→ **Exercise**
Output the data that follows, keeping every line identical.

→ **Records to use**
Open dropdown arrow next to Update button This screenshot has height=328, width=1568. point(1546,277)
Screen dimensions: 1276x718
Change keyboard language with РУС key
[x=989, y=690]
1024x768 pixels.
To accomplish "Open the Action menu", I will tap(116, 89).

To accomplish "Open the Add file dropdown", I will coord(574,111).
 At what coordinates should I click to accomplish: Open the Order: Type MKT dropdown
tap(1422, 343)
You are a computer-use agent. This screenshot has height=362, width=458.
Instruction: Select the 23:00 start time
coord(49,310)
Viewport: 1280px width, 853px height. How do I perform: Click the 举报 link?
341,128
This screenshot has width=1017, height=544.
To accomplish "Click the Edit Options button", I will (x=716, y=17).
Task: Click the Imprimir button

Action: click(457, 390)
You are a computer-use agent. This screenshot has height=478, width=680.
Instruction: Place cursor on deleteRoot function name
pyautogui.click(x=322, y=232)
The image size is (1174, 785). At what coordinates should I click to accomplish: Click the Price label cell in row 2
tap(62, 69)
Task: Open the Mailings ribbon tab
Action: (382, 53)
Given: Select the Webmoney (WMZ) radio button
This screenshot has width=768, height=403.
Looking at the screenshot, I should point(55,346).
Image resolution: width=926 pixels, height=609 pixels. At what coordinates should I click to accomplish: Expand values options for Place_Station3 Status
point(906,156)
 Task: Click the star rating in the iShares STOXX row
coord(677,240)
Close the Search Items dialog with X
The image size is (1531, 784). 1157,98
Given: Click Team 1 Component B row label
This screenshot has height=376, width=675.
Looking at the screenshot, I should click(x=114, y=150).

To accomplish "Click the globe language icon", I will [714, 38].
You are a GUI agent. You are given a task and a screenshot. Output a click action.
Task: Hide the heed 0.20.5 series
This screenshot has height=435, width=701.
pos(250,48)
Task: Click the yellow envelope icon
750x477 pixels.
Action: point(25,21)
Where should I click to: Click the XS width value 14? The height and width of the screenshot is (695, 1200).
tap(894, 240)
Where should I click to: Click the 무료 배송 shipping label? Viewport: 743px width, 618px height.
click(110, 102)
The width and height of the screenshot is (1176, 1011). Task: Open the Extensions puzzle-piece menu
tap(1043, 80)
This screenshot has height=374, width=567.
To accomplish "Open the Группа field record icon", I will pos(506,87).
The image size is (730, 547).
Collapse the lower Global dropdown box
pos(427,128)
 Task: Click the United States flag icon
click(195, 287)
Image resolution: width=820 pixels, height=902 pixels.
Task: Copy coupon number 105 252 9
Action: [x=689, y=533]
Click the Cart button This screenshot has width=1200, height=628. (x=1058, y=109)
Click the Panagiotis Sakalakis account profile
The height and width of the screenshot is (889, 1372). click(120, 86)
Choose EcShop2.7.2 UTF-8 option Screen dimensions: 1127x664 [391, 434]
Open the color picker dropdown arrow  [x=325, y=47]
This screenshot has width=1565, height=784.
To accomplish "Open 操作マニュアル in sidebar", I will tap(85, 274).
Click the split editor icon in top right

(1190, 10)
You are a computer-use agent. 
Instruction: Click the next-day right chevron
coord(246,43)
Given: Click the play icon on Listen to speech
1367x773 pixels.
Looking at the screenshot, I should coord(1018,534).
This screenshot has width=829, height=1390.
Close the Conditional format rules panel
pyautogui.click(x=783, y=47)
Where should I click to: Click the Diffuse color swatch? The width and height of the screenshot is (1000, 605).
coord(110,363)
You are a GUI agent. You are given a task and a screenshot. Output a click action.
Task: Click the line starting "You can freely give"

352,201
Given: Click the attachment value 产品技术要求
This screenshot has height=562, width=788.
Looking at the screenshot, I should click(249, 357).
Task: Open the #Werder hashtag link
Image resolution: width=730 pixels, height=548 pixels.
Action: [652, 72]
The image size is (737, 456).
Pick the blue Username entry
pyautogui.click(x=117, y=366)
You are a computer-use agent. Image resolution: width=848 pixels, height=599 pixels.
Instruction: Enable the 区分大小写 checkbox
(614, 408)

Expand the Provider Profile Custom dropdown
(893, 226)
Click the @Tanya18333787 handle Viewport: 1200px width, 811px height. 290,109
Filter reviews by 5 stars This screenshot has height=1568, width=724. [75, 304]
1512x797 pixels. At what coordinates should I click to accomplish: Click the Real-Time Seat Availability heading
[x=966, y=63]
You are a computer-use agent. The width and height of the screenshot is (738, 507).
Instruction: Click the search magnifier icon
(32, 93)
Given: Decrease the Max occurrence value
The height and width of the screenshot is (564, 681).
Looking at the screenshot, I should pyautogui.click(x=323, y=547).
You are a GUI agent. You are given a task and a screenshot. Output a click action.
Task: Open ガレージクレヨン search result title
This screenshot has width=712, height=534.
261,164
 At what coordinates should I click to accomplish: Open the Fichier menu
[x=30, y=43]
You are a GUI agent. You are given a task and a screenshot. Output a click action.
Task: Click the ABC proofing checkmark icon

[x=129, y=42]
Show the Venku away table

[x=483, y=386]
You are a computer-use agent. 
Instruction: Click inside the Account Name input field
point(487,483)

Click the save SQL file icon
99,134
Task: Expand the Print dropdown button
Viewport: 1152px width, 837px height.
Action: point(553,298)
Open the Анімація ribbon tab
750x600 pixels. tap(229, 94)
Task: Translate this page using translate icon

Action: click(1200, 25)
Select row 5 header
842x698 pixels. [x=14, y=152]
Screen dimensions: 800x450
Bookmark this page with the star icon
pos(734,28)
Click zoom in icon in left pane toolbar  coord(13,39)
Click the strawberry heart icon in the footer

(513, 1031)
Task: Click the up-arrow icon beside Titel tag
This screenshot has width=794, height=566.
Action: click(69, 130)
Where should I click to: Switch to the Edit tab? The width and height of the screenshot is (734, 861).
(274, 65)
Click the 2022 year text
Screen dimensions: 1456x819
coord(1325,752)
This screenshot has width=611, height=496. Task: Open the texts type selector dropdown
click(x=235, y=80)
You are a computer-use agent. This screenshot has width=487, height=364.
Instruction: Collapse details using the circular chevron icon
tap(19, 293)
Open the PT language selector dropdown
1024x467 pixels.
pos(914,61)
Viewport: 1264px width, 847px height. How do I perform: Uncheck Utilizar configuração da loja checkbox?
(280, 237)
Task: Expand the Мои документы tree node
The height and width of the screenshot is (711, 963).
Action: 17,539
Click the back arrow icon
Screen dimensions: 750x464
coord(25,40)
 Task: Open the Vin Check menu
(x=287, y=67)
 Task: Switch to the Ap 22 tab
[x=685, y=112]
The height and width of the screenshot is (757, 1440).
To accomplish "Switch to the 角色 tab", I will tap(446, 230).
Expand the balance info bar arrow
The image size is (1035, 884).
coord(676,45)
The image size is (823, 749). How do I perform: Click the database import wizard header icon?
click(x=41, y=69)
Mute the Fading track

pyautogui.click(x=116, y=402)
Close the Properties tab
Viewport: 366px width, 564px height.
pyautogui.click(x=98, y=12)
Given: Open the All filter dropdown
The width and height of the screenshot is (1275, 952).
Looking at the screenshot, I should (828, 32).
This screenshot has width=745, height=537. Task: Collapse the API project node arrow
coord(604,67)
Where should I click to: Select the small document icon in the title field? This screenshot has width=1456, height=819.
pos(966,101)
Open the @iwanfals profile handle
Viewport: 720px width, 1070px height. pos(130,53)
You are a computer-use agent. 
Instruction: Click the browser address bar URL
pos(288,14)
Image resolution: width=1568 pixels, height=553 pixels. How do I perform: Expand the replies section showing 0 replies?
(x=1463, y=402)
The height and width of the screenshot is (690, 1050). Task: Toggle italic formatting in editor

→ **Task answer**
Open dropdown arrow next to Update button This screenshot has height=328, width=1568. point(1546,277)
Screen dimensions: 1276x718
Change keyboard language with РУС key
[x=989, y=690]
1024x768 pixels.
To accomplish "Open the Action menu", I will tap(116, 89).

To accomplish "Open the Add file dropdown", I will coord(574,111).
 At what coordinates should I click to accomplish: Open the Order: Type MKT dropdown
tap(1422, 343)
You are a computer-use agent. This screenshot has height=362, width=458.
Instruction: Select the 23:00 start time
coord(49,310)
Viewport: 1280px width, 853px height. How do I perform: Click the 举报 link?
341,128
This screenshot has width=1017, height=544.
To accomplish "Click the Edit Options button", I will (x=716, y=17).
Task: Click the Imprimir button

Action: click(457, 390)
You are a computer-use agent. This screenshot has height=478, width=680.
Instruction: Place cursor on deleteRoot function name
pyautogui.click(x=322, y=232)
The image size is (1174, 785). At what coordinates should I click to accomplish: Click the Price label cell in row 2
tap(62, 69)
Task: Open the Mailings ribbon tab
Action: (382, 53)
Given: Select the Webmoney (WMZ) radio button
This screenshot has width=768, height=403.
Looking at the screenshot, I should point(55,346).
Image resolution: width=926 pixels, height=609 pixels. At what coordinates should I click to accomplish: Expand values options for Place_Station3 Status
point(906,156)
 Task: Click the star rating in the iShares STOXX row
coord(677,240)
Close the Search Items dialog with X
The image size is (1531, 784). 1157,98
Given: Click Team 1 Component B row label
This screenshot has height=376, width=675.
Looking at the screenshot, I should click(x=114, y=150).

To accomplish "Click the globe language icon", I will [714, 38].
You are a GUI agent. You are given a task and a screenshot. Output a click action.
Task: Hide the heed 0.20.5 series
This screenshot has height=435, width=701.
pos(250,48)
Task: Click the yellow envelope icon
750x477 pixels.
Action: point(25,21)
Where should I click to: Click the XS width value 14? The height and width of the screenshot is (695, 1200).
tap(894, 240)
Where should I click to: Click the 무료 배송 shipping label? Viewport: 743px width, 618px height.
click(110, 102)
The width and height of the screenshot is (1176, 1011). Task: Open the Extensions puzzle-piece menu
tap(1043, 80)
This screenshot has height=374, width=567.
To accomplish "Open the Группа field record icon", I will pos(506,87).
The image size is (730, 547).
Collapse the lower Global dropdown box
pos(427,128)
 Task: Click the United States flag icon
click(195, 287)
Image resolution: width=820 pixels, height=902 pixels.
Task: Copy coupon number 105 252 9
Action: [x=689, y=533]
Click the Cart button This screenshot has width=1200, height=628. (x=1058, y=109)
Click the Panagiotis Sakalakis account profile
The height and width of the screenshot is (889, 1372). click(120, 86)
Choose EcShop2.7.2 UTF-8 option Screen dimensions: 1127x664 [391, 434]
Open the color picker dropdown arrow  [x=325, y=47]
This screenshot has width=1565, height=784.
To accomplish "Open 操作マニュアル in sidebar", I will tap(85, 274).
Click the split editor icon in top right

(1190, 10)
You are a computer-use agent. 
Instruction: Click the next-day right chevron
coord(246,43)
Given: Click the play icon on Listen to speech
1367x773 pixels.
Looking at the screenshot, I should coord(1018,534).
This screenshot has width=829, height=1390.
Close the Conditional format rules panel
pyautogui.click(x=783, y=47)
Where should I click to: Click the Diffuse color swatch? The width and height of the screenshot is (1000, 605).
coord(110,363)
You are a GUI agent. You are given a task and a screenshot. Output a click action.
Task: Click the line starting "You can freely give"

352,201
Given: Click the attachment value 产品技术要求
This screenshot has height=562, width=788.
Looking at the screenshot, I should click(249, 357).
Task: Open the #Werder hashtag link
Image resolution: width=730 pixels, height=548 pixels.
Action: [652, 72]
The image size is (737, 456).
Pick the blue Username entry
pyautogui.click(x=117, y=366)
You are a computer-use agent. Image resolution: width=848 pixels, height=599 pixels.
Instruction: Enable the 区分大小写 checkbox
(614, 408)

Expand the Provider Profile Custom dropdown
(893, 226)
Click the @Tanya18333787 handle Viewport: 1200px width, 811px height. 290,109
Filter reviews by 5 stars This screenshot has height=1568, width=724. [75, 304]
1512x797 pixels. At what coordinates should I click to accomplish: Click the Real-Time Seat Availability heading
[x=966, y=63]
You are a computer-use agent. The width and height of the screenshot is (738, 507).
Instruction: Click the search magnifier icon
(32, 93)
Given: Decrease the Max occurrence value
The height and width of the screenshot is (564, 681).
Looking at the screenshot, I should pyautogui.click(x=323, y=547).
You are a GUI agent. You are given a task and a screenshot. Output a click action.
Task: Open ガレージクレヨン search result title
This screenshot has width=712, height=534.
261,164
 At what coordinates should I click to accomplish: Open the Fichier menu
[x=30, y=43]
You are a GUI agent. You are given a task and a screenshot. Output a click action.
Task: Click the ABC proofing checkmark icon

[x=129, y=42]
Show the Venku away table

[x=483, y=386]
You are a computer-use agent. 
Instruction: Click inside the Account Name input field
point(487,483)

Click the save SQL file icon
99,134
Task: Expand the Print dropdown button
Viewport: 1152px width, 837px height.
Action: point(553,298)
Open the Анімація ribbon tab
750x600 pixels. tap(229, 94)
Task: Translate this page using translate icon

Action: click(1200, 25)
Select row 5 header
842x698 pixels. [x=14, y=152]
Screen dimensions: 800x450
Bookmark this page with the star icon
pos(734,28)
Click zoom in icon in left pane toolbar  coord(13,39)
Click the strawberry heart icon in the footer

(513, 1031)
Task: Click the up-arrow icon beside Titel tag
This screenshot has width=794, height=566.
Action: click(69, 130)
Where should I click to: Switch to the Edit tab? The width and height of the screenshot is (734, 861).
(274, 65)
Click the 2022 year text
Screen dimensions: 1456x819
coord(1325,752)
This screenshot has width=611, height=496. Task: Open the texts type selector dropdown
click(x=235, y=80)
You are a computer-use agent. This screenshot has width=487, height=364.
Instruction: Collapse details using the circular chevron icon
tap(19, 293)
Open the PT language selector dropdown
1024x467 pixels.
pos(914,61)
Viewport: 1264px width, 847px height. How do I perform: Uncheck Utilizar configuração da loja checkbox?
(280, 237)
Task: Expand the Мои документы tree node
The height and width of the screenshot is (711, 963).
Action: 17,539
Click the back arrow icon
Screen dimensions: 750x464
coord(25,40)
 Task: Open the Vin Check menu
(x=287, y=67)
 Task: Switch to the Ap 22 tab
[x=685, y=112]
The height and width of the screenshot is (757, 1440).
To accomplish "Switch to the 角色 tab", I will tap(446, 230).
Expand the balance info bar arrow
The image size is (1035, 884).
coord(676,45)
The image size is (823, 749). How do I perform: Click the database import wizard header icon?
click(x=41, y=69)
Mute the Fading track

pyautogui.click(x=116, y=402)
Close the Properties tab
Viewport: 366px width, 564px height.
pyautogui.click(x=98, y=12)
Given: Open the All filter dropdown
The width and height of the screenshot is (1275, 952).
Looking at the screenshot, I should (828, 32).
This screenshot has width=745, height=537. Task: Collapse the API project node arrow
coord(604,67)
Where should I click to: Select the small document icon in the title field? This screenshot has width=1456, height=819.
pos(966,101)
Open the @iwanfals profile handle
Viewport: 720px width, 1070px height. pos(130,53)
You are a computer-use agent. 
Instruction: Click the browser address bar URL
pos(288,14)
Image resolution: width=1568 pixels, height=553 pixels. How do I perform: Expand the replies section showing 0 replies?
(x=1463, y=402)
The height and width of the screenshot is (690, 1050). Task: Toggle italic formatting in editor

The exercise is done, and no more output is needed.